Internal motions of a quasiparticle governing its ultrafast nonlinear response

Abstract
A charged particle modifies the structure of the surrounding medium: examples include a proton in ice, an ion in a DNA molecule, an electron at an interface, or an electron in an organic or inorganic crystal. In turn, the medium acts back on the particle. In a polar or ionic solid, a free electron distorts the crystal lattice, displacing the atoms from their equilibrium positions. The electron, when considered together with its surrounding lattice distortion, is a single quasiparticle, known as the Fröhlich polaron. The basic properties of polarons and their drift motion in a weak electric field are well known. However, their nonlinear high-field properties--relevant for transport on nanometre length and ultrashort timescales--are not understood. Here we show that a high electric field in the terahertz range drives the polaron in a GaAs crystal into a highly nonlinear regime where, in addition to the drift motion, the electron is impulsively moved away from the centre of the surrounding lattice distortion.

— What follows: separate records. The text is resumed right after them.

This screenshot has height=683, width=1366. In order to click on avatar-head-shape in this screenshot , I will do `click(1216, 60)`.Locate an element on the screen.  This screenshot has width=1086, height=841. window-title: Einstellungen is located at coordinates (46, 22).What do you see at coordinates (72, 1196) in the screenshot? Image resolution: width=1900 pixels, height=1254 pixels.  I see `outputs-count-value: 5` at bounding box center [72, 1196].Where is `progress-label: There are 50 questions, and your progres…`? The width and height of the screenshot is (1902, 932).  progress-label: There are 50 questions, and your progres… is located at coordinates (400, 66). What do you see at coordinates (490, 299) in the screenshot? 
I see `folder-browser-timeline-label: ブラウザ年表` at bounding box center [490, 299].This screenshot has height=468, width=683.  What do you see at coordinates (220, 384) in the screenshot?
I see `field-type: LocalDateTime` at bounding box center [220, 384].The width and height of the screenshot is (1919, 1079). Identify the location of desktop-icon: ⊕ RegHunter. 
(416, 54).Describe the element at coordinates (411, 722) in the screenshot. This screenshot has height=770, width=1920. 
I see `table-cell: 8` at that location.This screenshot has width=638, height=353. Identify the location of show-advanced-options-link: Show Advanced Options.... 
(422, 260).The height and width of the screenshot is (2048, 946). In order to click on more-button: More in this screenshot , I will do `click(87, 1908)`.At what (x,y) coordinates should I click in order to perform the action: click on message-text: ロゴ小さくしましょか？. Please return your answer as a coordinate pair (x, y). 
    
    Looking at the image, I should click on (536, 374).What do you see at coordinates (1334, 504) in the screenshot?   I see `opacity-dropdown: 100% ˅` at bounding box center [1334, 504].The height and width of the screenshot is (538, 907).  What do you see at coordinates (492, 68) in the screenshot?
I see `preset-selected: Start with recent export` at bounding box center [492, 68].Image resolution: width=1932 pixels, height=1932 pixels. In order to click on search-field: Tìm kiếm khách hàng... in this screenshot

In this way, coherent lattice vibrations (phonons) and concomitant drift velocity oscillations are induced that persist for several hundred femtoseconds. They modulate the optical response at infrared frequencies between absorption and stimulated emission. Such quantum coherent processes directly affect high-frequency transport in nanostructures and may be exploited in novel terahertz-driven optical modulators and switches.